Planar slicing, while a useful method for 3D printing, does have some limitations. One of the main limitations is its inability to print overhangs. Overhangs are parts of a model that extend out from the main body and do not have any supporting structure beneath them. This can be a problem when printing with planar slicing, as each layer is laid down on top of the previous one, and there is nothing to support the overhang as it is being printed. As a result, the overhang may sag or collapse, leading to a poorly printed model, and as I showed in one of my previous blog posts, any overhang will have a distorted geometry – even on FDM as the material is being squeezed into the air on the overhangs.
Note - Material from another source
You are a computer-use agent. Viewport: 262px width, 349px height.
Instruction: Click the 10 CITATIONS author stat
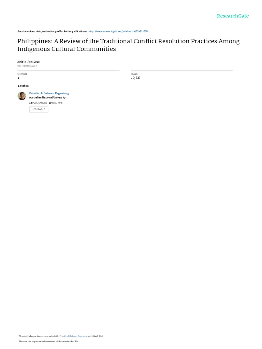(x=56, y=103)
While traditional supports can be a useful workaround for printing models with overhangs, they are far from perfect. The main issue with traditional supports is that they only provide point contact with the overhanging surface of the model rather than supporting the entire surface. This results in distorted geometry of the still overhanging portion of the model and visible support marks where the support structure touches the model. In theory, the ideal solution to this problem would be to use multi-material printing, where two materials that do not bond strongly to each other are used. This would allow for the perfect support of any overhang. However, while multi-material printing is possible on FDM printers, it can be challenging, and the results are often less than ideal. On resin printers, multi-material printing is often limited to proof-of-concept demonstrations. And also, for resin printing, it is necessary for the material to somewhat bond, so the support structure survives the layer-peeling cycle.
An interesting spin on overcoming the overhangs took the belt FDM printers such as Creality CR 30. They still use planar slicing, but they don’t use a horizontal slicing plane; instead, they use a tilted slicing plane by 45° to the “natural model orientation.” As most technical models have horizontal overhangs, these overhangs are no longer overhangs under a tilted slicing plane. However, 45° surfaces instead become overhangs.
Other limitations of planar slicing include the fact that it can create visible layer lines on the finished model and may not be as effective at creating smooth, curved surfaces. A good example is an airfoil, which requires a smooth and curved surface to function correctly. With traditional methods, the surface of the airfoil may not be smooth and may have visible layer lines. However, by using a suitable non-planar slicing technique, it is possible to achieve a much better surface quality on an airfoil. See the following video for an example:
This problem is not as pronounced on resin printers due to their high resolution. Creating a smooth, tilted surface in reference to a build plate is much easier than on filament printers with the proper usage of antialiasing.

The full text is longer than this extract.